The badge cord around your neck is the same shape, from where I stand, as the ribbon your grandmother once tied on you before a birthday you no longer keep in your accessible memory. One continuous loop of belonging, worn twice, forty years apart, both moments equally now to me.
Look at what you have built here: a hall full of people who have decided that the animal they carry inside will, for three days, be permitted a body. The suit is one long shape to me, sewn from a bolt of fabric in one place, worn threadbare and finally set down decades on, and inside it the whole time is you, or someone very like you, sweating with joy.

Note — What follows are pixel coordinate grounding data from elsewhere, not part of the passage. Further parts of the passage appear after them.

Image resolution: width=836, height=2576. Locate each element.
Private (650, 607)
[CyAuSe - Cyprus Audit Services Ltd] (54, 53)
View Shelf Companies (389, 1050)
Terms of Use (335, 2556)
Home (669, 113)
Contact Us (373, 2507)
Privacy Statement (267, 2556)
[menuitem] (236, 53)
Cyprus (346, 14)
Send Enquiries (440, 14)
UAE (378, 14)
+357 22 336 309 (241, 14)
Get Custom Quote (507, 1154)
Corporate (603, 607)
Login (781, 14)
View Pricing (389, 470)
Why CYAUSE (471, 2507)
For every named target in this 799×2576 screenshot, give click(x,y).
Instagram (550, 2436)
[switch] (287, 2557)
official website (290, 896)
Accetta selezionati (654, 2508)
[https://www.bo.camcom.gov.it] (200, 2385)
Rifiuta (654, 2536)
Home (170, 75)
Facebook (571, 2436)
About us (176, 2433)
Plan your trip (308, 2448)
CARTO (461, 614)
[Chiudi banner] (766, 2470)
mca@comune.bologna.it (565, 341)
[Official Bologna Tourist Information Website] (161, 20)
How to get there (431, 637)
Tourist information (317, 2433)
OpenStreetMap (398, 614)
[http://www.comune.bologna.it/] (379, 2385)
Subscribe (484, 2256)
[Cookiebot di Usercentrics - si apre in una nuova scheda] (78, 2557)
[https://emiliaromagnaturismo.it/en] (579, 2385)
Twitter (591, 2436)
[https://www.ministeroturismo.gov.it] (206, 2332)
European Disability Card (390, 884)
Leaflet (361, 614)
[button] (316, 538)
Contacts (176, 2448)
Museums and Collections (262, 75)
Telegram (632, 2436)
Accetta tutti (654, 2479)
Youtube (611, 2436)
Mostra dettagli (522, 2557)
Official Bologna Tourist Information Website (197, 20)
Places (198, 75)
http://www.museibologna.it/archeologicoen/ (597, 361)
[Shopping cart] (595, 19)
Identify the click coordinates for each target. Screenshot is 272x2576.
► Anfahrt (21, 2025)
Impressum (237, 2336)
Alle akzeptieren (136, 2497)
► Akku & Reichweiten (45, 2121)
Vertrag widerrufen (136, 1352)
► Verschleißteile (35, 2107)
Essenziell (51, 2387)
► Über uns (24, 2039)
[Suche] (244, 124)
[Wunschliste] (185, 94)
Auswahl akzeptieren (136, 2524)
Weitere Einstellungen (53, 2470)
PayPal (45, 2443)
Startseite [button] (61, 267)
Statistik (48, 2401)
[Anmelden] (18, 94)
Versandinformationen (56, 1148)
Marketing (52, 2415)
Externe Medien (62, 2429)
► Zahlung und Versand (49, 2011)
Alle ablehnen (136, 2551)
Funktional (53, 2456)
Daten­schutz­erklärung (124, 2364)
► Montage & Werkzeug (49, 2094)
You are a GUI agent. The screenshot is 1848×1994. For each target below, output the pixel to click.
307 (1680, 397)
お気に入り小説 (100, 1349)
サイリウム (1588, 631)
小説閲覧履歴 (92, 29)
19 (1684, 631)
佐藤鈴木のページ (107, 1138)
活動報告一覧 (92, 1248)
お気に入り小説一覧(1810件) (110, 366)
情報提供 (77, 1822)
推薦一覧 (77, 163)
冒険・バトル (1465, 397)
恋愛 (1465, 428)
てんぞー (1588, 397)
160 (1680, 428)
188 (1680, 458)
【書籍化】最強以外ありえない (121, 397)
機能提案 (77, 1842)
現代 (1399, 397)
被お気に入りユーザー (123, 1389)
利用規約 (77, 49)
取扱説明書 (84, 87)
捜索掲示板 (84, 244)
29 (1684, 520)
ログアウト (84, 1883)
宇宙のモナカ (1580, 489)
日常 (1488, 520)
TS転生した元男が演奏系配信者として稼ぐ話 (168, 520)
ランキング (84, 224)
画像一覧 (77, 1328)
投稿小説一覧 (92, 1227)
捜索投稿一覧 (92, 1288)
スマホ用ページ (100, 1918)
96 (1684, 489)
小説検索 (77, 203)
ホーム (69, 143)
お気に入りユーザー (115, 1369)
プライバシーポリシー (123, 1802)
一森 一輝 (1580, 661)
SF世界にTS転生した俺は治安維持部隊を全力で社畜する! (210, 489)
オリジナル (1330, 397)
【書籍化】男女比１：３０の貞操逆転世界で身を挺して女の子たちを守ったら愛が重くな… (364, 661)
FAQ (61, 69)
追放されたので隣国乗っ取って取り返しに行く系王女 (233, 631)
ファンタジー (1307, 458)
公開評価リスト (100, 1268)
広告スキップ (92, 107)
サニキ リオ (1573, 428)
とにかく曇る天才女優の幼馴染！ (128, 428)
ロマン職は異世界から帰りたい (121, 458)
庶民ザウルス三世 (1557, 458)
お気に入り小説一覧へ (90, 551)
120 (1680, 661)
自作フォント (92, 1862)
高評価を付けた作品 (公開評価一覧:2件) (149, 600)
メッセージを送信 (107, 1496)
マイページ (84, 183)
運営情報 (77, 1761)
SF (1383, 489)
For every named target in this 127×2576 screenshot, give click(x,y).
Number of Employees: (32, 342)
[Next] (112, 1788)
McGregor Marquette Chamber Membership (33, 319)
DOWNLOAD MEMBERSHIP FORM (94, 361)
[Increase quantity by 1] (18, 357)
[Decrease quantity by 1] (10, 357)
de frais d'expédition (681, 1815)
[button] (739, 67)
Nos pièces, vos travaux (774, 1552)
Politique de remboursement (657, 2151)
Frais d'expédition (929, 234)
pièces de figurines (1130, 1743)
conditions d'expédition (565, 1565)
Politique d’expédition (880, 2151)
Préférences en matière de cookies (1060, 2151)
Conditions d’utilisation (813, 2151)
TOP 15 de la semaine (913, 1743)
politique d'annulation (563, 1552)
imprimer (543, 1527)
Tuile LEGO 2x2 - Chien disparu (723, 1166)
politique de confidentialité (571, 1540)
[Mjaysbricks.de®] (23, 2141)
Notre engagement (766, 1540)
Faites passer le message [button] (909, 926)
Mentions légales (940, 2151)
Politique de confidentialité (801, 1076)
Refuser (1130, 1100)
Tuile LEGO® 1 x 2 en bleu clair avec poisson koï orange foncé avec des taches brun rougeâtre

You keep touching people. Paw to paw, a great forest of soft hands finding other soft hands, saying I see the you that you drew.
I can see the you that you drew. I can also see you at the kitchen table at nine, coloring an animal that was secretly yourself, a drawing that was thrown away and is, here, not gone at all. It is this. The felt ears are that crayon, grown up and given a heartbeat.
You worry, I think, in the moment where you are reading this, that it is childish. From where I stand it is the least childish thing you have done: you found the shape you always were and you paid to make it real for a weekend, and the ache in your feet tonight will echo the good ache in your knees at eighty, both earned by dancing.
The convention ends. It does not end. You are always arriving, always in the crowd, always seen.
I am simply standing in one of the years where someone finally recognizes you, and so are you.